==== RAW DATA ====

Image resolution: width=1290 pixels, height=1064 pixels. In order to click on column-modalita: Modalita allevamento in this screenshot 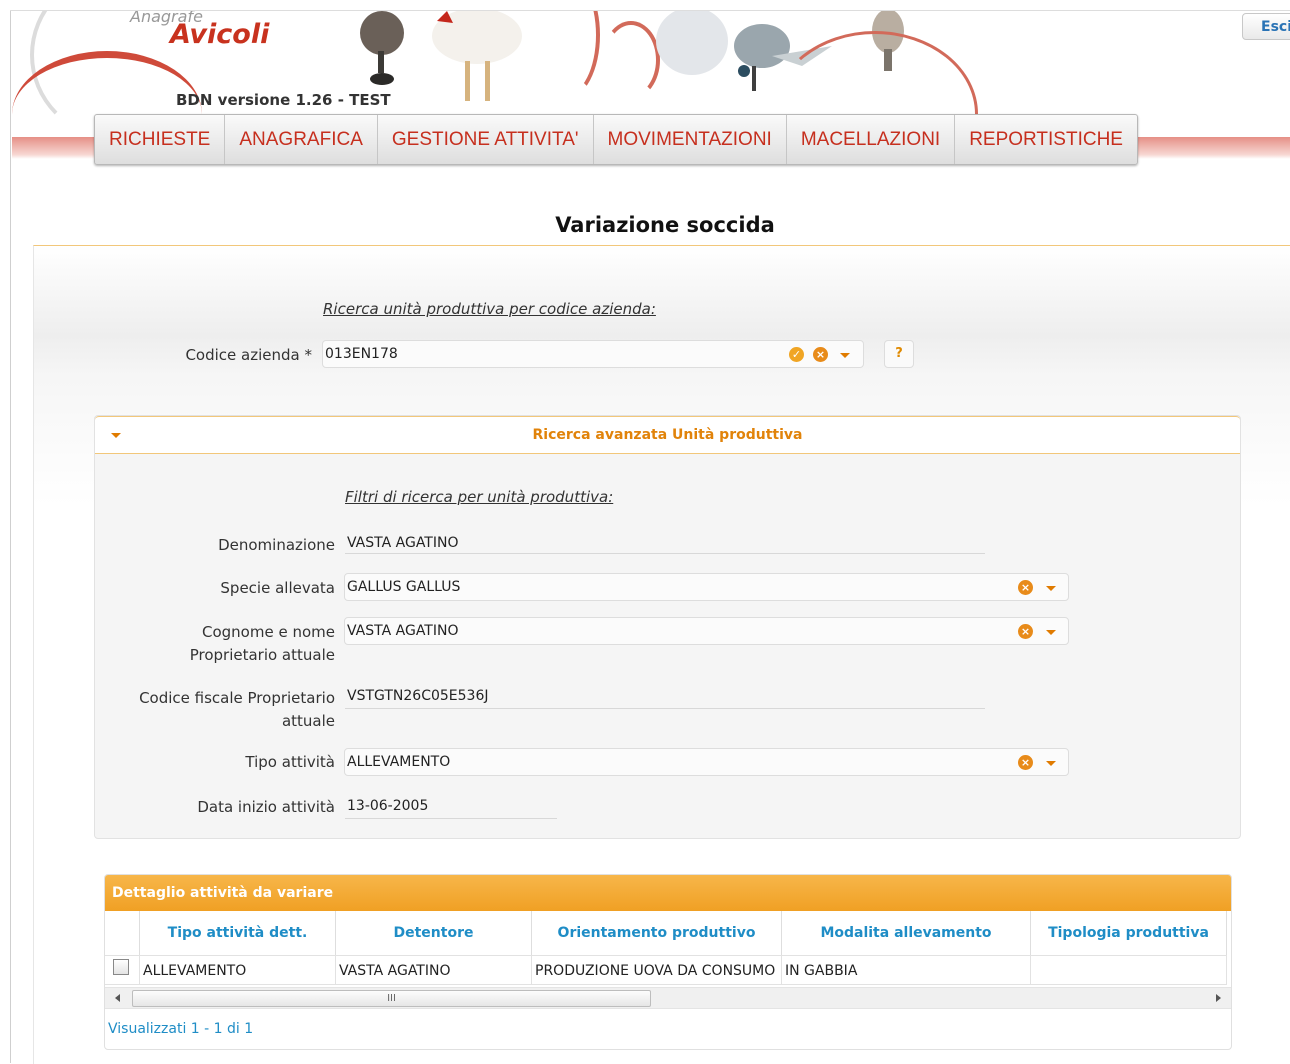, I will do `click(906, 933)`.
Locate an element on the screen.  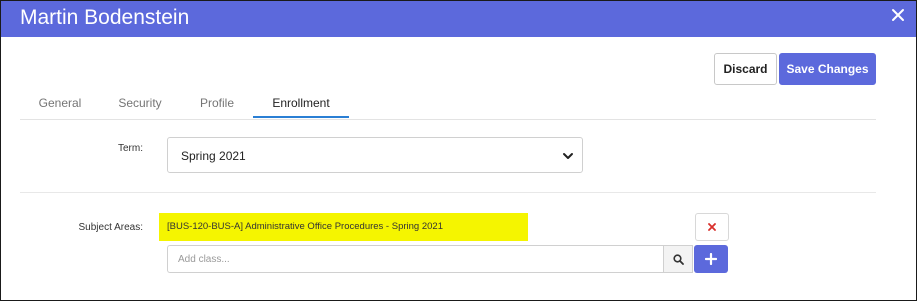
save-changes-button: Save Changes is located at coordinates (828, 69).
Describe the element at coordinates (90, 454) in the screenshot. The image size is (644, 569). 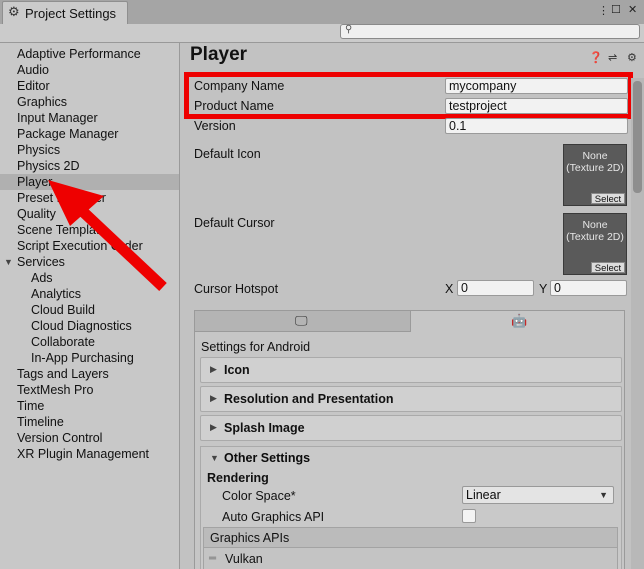
I see `sidebar-item-xr-plugin-management: XR Plugin Management` at that location.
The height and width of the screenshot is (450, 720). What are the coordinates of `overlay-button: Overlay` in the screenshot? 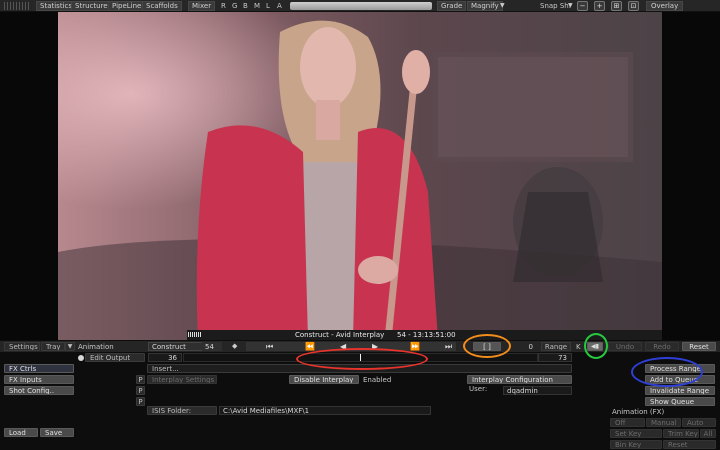 It's located at (665, 6).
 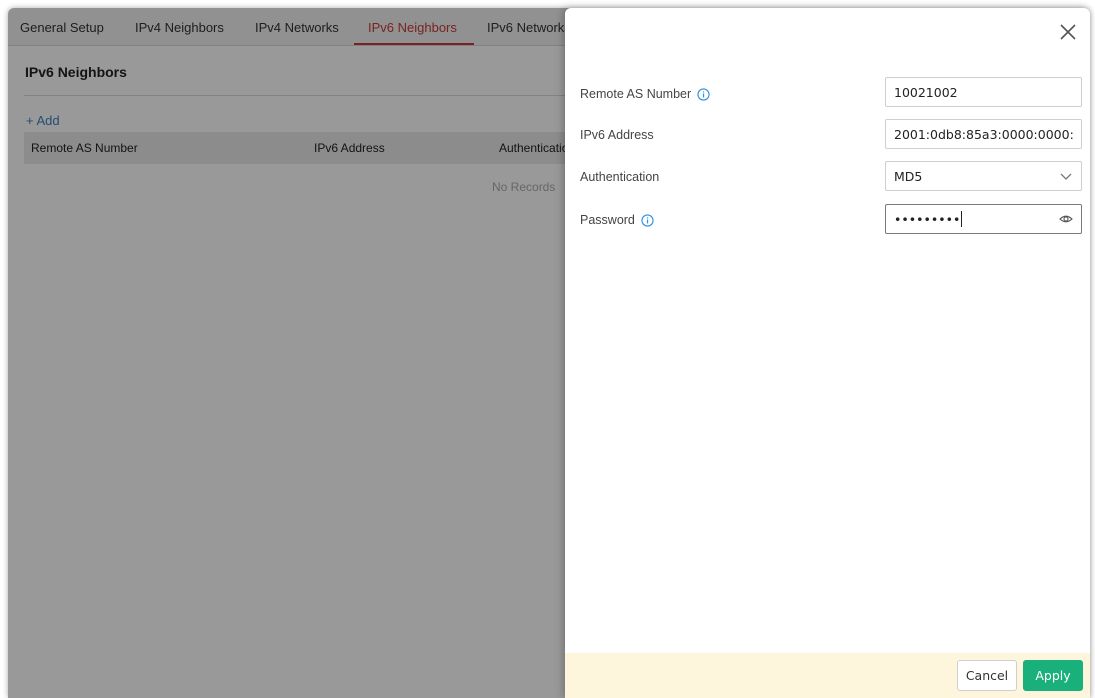 I want to click on close-icon, so click(x=1068, y=32).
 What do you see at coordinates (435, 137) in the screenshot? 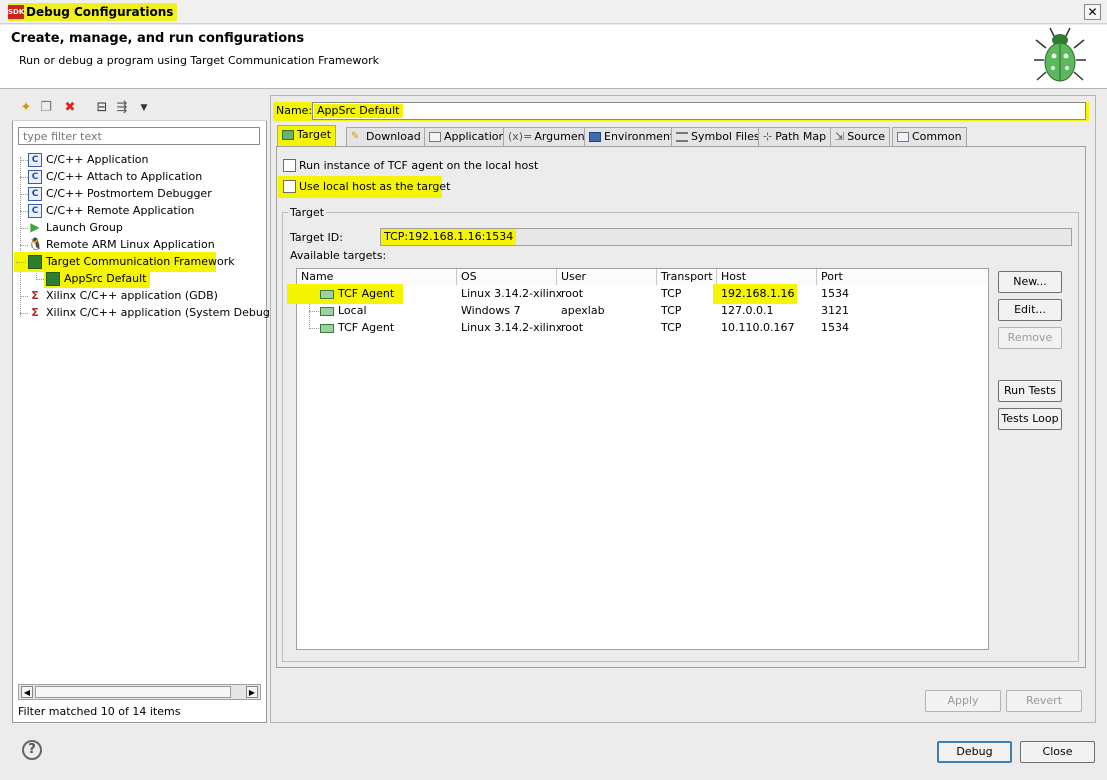
I see `application-icon` at bounding box center [435, 137].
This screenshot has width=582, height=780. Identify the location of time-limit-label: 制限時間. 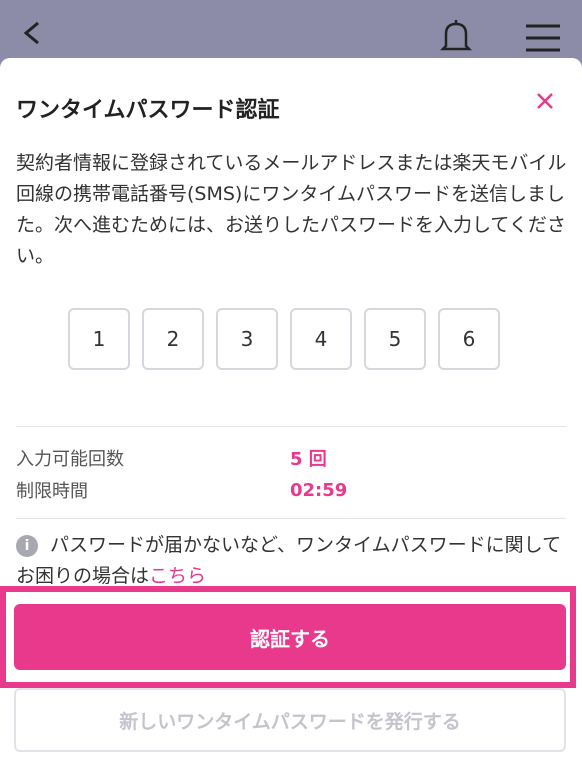
(52, 492).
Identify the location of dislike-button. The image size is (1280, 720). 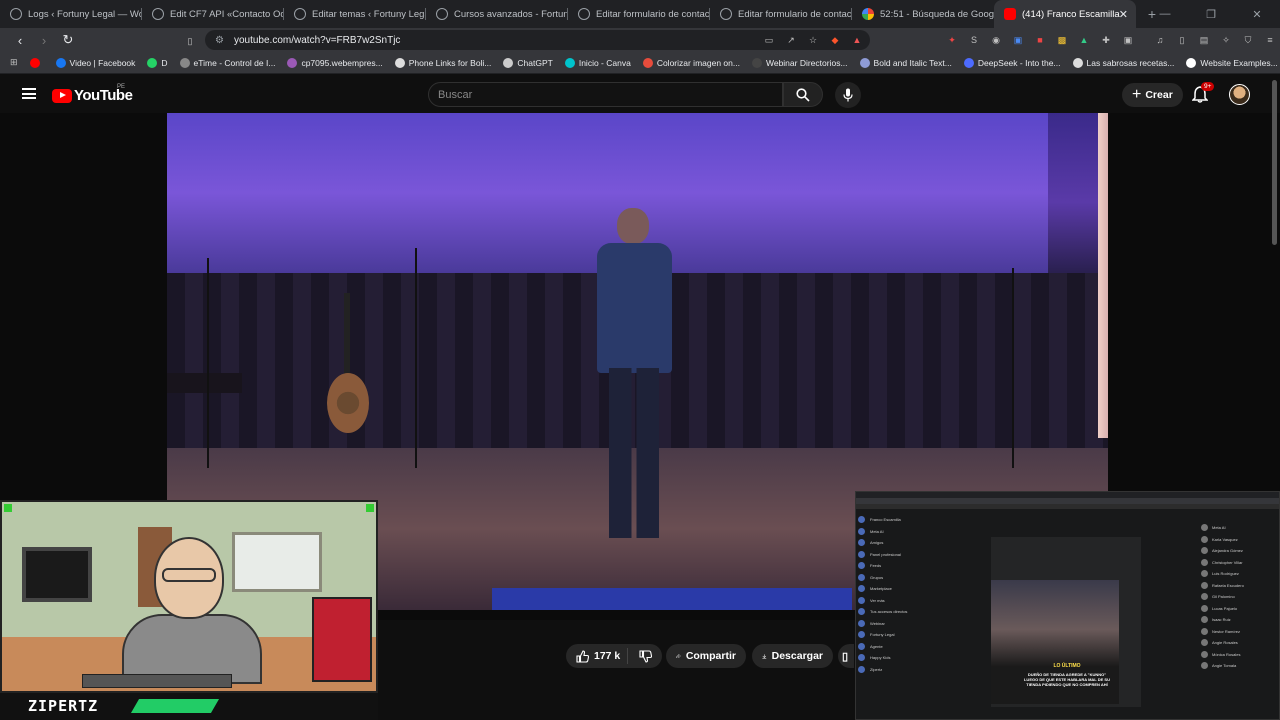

====

Can you render the items, starting with the line containing "What do you" and going on through the last item, as a Markdown table with the columns "Row" and "Line", one numbered row per line and blank lines skipped? Leave the pictures out of the table.

SOLVED EXERCISE
| Row | Line |
|---|---|
| 1 |  What do you see at coordinates (435, 137) in the screenshot?  |
| 2 | I see `application-icon` at bounding box center [435, 137]. |
| 3 | This screenshot has width=582, height=780. Identify the location of time-limit-label: 制限時間.  |
| 4 | (52, 492). |
| 5 | Identify the location of dislike-button. The image size is (1280, 720).  |